The BepiPred-3.0 server predicts both linear and discontinous B-cell epitopes from protein sequence, using neural networks trained on state of the art protein language embeddings of epitope and non-epitope amino acids determined from crystal structures. A sequential smoothing (rolling mean) can be optionally used.

Inputs

The BepiPred-3.0 server requires protein sequence(s) in fasta format, and can not handle nucleic acid sequences.

• Protein sequence(s)
  Paste protein sequence(s) in fasta format into the field. You can also load an example sequence, by clicking 'Load Data'.
  You may also upload a fasta formatted file with protein sequence(s).
• Top epitope percentage cutoff
  Specify a percentage cutoff a B-cell epitope predictions (20%, 50%, 70% or all %'s). The outputs are top % most likely B-cell epitope predictions.
  
• Threshold
  A second output file is a fasta formatted containing B-cell epitope predictions at the set classification threshold.
  You can specify classification threshold here (default is 0.1512)
• Sequential smoothing on graphical output (yes/no)
  A third output file is a .html file with a graphical display of B-cell epitope predictions on the protein sequence(s).
  You may specify to use a sequential smoothing (rolling mean) that makes it easier to identify patches of linear B-cell epitopes.
  But the resulting predictions have a higher risk of including false positive epitope residues (default is 'no').

Outputs

A total of 4 output file types are generated, where epitope and non-epitope residues are indicated with uppercase and lowercase letters respectively.
One of these is a .html file containing interactive plots, which can also be used directly on the result page.

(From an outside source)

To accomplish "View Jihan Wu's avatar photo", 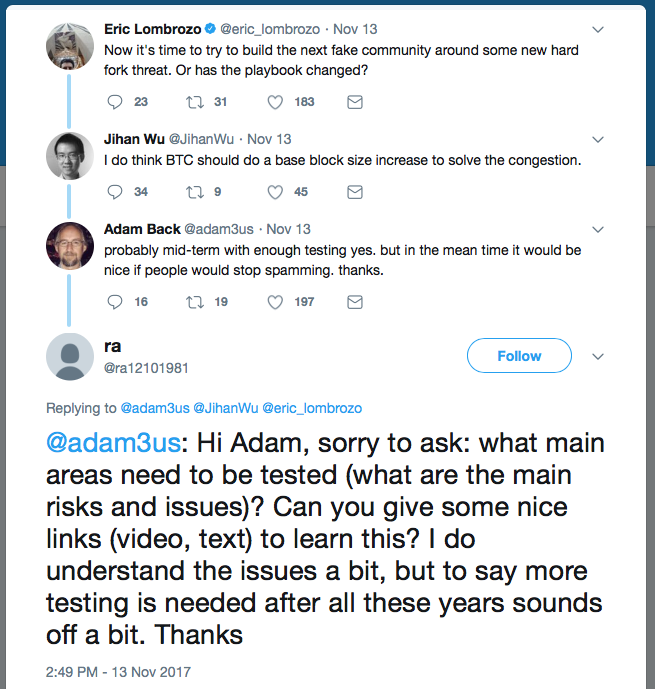I will [70, 156].
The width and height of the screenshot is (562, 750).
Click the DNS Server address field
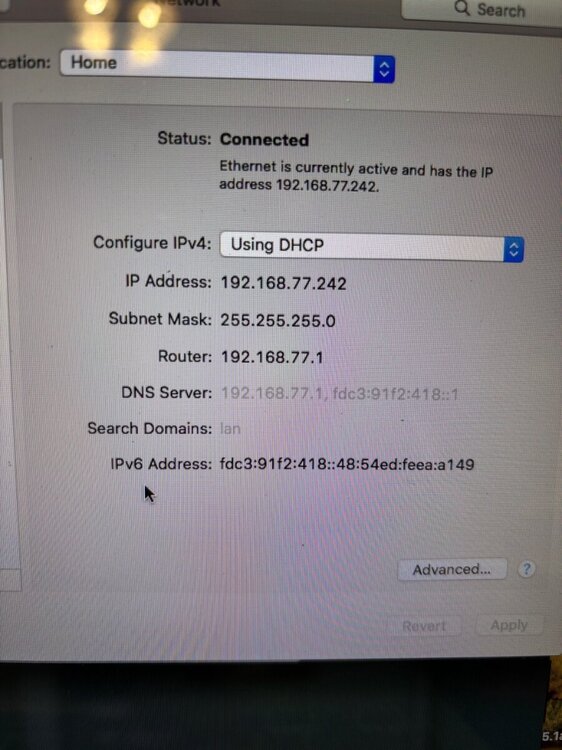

• Interactive plot(s) (HTML)
  A html file containing the graphical outputs for B-cell epitope predictions.
  The optimal threshold is often protein specific.
  These figures allows a user manually set the threshold for each and get the corresponding B-cell epitope predictions.
• Raw output (CSV)
  A csv file containing the B-cell epitope probability scores for each residue of the protein sequence(s).
  The sequentially smoothed (linear epitope scores) are also provided.
• B Cell epitope predictions (FASTA)
  A fasta file of the B-cell epitope predictions for the protein sequence(s) at the specified threshold.
  B-cell epitope residues are indicated with uppercase.
• Top % epitope candidates (FASTA)
  Fasta files with the percentwise most likely B-cell epitopes predictions for the protein sequence(s). This output includes prediction based on BepiPred-3.0 scoring as well as BepiPred-3.0 scoring with sequential smoothing (liner epitope scoring).
  B-cell epitope residues are indicated with uppercase.

Graphical output

In the graphical output, B-cell epitope predictions are illustrated with bar plots.
The threshold for predicting B-cell epitopes is often protein-specific,
and single threshold is unlikey to be optimal for all proteins.
We believe this intuitive interface allows researchers to maximize their precision of B-cell epitope prediction.

Graph output without sequential smoothing (discontinous B-cell epitope prediction)

The x and y axis are protein sequence positions and BepiPred-3.0 epitope scores.
Residues with a higher score are more likely to be part of a B-cell epitope.
The threshold can be set by using the slider, which moves a dashed line along the y-axis.
Epitope predictions are updated according to the slider.
The B-cell epitope predictions at the set threshold can be downloaded by clicking the button 'Download epitope prediction'.

Graph output with sequential smoothing (linear B-cell epitope prediction)

If you chose to use the sequential smoothing (rolling mean) option, the graphical output will look different.
Using this option is more useful for detecting linear epitopes.
But it is important to note, that some residues in the predicted linear epitope are false positives,
meaning that they do not interact directly with an antibody.
This is because BepiPred-3.0 is trained on PDB crystal structures of ab-ag complexes,
and to predict antigen residues that are in contact with an antibody (within 4 angstrom).